DATASET below:

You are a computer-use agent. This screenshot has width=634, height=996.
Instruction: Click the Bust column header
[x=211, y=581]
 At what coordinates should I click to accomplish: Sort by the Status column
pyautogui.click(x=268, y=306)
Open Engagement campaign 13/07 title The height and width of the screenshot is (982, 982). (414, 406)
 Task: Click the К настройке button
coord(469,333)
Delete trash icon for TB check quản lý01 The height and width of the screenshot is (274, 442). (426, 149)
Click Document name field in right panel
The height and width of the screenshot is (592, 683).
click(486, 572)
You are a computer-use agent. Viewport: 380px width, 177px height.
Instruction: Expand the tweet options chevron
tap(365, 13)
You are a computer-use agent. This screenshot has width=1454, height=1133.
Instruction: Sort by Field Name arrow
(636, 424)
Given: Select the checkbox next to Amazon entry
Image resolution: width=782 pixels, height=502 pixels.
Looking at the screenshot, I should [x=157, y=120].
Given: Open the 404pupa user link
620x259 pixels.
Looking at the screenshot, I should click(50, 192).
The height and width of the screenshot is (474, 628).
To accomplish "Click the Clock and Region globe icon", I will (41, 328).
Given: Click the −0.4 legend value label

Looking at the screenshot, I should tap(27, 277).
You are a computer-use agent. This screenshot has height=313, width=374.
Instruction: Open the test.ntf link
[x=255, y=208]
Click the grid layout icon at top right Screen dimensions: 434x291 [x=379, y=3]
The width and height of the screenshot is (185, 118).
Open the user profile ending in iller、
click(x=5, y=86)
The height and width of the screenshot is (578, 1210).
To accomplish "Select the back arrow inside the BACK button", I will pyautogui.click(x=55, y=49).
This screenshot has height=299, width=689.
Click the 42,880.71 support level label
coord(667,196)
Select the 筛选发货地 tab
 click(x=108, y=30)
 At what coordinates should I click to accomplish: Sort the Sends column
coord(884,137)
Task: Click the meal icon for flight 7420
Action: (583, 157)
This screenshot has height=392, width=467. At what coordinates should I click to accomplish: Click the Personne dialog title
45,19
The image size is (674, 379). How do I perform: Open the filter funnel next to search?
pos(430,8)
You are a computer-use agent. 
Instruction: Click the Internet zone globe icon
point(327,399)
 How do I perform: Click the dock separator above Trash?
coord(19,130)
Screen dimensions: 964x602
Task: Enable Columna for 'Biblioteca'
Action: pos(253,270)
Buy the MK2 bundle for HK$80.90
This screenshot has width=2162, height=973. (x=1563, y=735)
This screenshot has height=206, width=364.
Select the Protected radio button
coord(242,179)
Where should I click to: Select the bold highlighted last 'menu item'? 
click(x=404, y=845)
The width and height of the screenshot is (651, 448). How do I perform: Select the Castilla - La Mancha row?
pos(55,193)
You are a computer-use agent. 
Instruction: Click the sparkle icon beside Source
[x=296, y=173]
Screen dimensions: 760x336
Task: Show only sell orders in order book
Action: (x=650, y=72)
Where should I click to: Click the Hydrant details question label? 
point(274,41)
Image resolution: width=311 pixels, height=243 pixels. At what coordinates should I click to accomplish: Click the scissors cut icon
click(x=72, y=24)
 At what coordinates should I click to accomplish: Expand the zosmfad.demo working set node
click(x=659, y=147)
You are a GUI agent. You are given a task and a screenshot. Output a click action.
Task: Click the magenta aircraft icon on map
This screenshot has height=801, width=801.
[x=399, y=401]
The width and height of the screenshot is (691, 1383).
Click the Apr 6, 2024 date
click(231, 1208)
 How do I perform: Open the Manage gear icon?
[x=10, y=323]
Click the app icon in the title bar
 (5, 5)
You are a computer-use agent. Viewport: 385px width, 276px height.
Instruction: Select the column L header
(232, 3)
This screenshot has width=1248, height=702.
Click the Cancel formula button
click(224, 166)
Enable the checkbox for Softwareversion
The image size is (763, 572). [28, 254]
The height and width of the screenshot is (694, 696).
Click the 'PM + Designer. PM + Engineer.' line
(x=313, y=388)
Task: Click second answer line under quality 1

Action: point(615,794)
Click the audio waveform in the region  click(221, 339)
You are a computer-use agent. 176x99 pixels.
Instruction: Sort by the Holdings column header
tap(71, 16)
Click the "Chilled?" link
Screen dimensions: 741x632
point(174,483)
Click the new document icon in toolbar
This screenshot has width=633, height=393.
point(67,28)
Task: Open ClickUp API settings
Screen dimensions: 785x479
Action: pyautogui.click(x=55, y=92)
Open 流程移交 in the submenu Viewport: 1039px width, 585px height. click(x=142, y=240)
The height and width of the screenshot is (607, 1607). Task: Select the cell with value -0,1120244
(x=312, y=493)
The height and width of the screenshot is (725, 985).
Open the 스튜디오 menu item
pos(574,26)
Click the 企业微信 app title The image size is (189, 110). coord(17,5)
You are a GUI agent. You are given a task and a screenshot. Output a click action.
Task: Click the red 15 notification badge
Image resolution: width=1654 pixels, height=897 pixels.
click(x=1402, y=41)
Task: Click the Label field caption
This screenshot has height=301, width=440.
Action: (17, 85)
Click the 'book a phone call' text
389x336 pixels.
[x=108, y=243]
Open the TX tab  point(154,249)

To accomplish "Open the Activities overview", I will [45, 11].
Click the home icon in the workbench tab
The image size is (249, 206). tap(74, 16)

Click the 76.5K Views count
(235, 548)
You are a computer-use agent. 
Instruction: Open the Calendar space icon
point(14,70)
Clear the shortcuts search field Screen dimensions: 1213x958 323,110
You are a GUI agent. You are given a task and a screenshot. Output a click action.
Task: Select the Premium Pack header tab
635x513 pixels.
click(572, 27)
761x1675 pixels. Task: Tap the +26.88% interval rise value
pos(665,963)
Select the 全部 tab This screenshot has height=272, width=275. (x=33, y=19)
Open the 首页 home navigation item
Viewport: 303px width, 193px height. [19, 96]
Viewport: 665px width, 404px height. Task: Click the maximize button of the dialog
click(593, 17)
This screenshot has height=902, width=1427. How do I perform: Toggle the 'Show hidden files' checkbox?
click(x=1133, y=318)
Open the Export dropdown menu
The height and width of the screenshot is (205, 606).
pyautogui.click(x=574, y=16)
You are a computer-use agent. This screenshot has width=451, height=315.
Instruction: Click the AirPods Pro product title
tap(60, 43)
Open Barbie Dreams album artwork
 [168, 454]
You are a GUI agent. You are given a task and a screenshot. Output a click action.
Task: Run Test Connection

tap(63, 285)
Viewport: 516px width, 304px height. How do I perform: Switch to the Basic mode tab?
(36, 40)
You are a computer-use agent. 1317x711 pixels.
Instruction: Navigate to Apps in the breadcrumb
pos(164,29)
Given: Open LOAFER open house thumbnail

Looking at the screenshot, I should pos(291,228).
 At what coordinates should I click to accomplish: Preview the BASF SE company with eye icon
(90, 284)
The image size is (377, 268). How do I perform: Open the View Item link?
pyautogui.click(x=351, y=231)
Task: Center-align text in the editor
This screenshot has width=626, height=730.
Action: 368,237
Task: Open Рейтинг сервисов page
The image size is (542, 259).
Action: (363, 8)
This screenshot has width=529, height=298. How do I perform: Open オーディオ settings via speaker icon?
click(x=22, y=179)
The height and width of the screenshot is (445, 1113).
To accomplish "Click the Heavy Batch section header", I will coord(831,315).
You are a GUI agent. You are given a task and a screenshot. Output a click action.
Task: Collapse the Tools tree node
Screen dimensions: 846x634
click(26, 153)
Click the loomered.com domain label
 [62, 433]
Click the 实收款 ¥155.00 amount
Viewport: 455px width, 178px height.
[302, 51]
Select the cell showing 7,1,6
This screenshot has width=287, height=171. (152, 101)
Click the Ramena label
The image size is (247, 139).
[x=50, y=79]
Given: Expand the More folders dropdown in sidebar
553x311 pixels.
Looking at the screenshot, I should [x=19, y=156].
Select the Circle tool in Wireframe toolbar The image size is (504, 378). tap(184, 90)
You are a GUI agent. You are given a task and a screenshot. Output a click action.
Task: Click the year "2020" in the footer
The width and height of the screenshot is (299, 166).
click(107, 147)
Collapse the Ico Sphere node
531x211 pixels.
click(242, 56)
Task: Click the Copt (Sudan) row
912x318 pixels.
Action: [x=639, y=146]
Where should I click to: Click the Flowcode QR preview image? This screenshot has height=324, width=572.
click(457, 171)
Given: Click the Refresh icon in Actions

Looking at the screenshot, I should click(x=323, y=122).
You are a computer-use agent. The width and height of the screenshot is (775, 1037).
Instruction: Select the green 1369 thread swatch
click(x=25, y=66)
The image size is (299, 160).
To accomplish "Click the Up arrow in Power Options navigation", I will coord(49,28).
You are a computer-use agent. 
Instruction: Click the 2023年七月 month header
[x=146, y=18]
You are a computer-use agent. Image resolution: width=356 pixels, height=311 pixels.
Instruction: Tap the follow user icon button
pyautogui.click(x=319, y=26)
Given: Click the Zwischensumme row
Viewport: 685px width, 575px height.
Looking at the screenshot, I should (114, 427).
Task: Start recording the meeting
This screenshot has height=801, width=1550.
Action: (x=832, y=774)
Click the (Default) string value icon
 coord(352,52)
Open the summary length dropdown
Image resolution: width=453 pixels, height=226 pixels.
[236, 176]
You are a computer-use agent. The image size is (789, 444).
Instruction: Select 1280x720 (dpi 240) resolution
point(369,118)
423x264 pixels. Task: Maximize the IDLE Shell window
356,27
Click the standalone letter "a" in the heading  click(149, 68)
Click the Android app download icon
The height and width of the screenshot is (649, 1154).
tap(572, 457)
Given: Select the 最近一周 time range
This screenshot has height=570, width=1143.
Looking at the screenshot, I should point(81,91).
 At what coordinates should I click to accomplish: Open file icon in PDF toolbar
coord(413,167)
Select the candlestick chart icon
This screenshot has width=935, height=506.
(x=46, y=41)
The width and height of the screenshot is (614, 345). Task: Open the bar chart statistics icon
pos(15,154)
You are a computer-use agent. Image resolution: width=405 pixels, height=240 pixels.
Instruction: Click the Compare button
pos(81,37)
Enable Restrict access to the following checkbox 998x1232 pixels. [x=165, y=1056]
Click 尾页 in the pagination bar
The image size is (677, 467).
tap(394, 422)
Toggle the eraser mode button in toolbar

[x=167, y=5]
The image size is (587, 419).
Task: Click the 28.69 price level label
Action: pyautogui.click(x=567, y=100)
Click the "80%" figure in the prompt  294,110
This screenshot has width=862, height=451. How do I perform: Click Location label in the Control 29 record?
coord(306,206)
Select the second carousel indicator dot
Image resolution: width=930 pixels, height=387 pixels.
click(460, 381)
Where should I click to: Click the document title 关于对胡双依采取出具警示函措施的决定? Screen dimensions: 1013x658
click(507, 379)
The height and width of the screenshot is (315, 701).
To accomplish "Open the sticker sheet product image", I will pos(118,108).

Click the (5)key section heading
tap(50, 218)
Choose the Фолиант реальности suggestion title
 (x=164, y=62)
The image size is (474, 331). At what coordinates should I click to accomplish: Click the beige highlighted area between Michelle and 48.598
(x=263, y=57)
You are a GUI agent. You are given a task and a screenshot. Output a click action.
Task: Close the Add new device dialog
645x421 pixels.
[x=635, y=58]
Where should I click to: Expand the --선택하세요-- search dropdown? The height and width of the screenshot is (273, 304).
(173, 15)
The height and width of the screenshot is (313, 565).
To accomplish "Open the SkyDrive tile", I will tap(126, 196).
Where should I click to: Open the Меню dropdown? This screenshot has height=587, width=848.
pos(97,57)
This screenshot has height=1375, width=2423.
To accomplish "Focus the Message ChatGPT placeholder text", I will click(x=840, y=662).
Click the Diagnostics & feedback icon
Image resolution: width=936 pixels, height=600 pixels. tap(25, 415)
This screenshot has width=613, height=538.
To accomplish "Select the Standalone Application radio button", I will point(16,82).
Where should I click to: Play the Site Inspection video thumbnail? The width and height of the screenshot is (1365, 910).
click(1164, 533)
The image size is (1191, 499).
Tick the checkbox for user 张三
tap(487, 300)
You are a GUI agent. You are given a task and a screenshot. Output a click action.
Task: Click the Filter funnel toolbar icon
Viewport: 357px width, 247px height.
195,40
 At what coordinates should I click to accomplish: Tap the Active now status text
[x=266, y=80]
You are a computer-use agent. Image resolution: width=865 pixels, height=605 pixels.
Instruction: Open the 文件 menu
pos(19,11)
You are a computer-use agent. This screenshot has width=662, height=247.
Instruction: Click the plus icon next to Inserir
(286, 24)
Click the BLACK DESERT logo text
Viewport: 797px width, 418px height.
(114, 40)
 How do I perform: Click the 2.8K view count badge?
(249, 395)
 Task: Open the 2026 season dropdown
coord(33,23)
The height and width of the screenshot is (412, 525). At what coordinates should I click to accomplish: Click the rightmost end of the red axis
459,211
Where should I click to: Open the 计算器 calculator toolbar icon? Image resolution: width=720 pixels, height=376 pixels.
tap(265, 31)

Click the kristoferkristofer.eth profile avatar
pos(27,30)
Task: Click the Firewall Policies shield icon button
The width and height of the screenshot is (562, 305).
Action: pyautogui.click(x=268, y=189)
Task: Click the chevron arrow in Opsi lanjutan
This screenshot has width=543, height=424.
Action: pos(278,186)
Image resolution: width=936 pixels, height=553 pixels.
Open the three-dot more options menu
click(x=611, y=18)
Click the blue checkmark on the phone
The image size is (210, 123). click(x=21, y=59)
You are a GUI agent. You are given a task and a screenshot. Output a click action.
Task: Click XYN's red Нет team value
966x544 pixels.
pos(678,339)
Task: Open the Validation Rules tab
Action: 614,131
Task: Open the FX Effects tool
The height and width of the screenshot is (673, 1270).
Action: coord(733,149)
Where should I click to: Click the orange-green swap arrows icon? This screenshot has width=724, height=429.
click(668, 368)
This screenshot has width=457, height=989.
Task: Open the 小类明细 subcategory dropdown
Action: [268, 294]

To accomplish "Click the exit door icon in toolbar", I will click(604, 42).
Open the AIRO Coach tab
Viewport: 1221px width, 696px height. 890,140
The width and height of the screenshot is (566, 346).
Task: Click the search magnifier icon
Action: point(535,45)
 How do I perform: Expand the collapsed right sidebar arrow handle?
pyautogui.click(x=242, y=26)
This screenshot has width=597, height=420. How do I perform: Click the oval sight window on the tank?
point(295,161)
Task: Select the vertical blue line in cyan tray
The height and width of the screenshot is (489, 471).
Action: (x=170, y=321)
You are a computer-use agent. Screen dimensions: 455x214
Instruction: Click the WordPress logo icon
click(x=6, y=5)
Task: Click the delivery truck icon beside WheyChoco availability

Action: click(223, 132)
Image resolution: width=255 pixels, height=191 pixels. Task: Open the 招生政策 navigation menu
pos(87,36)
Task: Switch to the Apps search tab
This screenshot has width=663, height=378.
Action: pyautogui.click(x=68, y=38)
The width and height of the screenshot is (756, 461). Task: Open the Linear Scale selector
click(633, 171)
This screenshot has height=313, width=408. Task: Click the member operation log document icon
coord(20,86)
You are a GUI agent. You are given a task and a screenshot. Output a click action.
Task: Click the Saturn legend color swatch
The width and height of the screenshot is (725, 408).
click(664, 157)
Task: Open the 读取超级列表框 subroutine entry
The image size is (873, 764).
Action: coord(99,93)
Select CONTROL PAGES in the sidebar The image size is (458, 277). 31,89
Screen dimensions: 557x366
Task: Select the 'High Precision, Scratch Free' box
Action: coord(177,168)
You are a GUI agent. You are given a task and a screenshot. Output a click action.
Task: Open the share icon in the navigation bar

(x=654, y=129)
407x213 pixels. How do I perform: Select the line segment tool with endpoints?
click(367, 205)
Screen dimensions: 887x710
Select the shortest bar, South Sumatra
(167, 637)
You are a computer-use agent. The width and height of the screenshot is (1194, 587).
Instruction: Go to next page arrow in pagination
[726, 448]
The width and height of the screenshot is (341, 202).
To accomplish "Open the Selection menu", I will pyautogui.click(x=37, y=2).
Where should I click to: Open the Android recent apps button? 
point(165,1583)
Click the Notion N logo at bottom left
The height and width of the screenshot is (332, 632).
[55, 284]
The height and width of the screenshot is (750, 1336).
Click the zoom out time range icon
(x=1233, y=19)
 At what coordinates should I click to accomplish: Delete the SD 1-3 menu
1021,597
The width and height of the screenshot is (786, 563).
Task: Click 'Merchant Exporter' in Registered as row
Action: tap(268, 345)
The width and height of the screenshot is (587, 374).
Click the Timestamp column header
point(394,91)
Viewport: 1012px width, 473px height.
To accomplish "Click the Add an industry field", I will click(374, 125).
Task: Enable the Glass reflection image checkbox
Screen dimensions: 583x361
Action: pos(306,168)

End of DATASET.

List the lines of the entries that include "entry".

- FINAL ANSWER
Given: Select the checkbox next to Amazon entry
Task: Open the 读取超级列表框 subroutine entry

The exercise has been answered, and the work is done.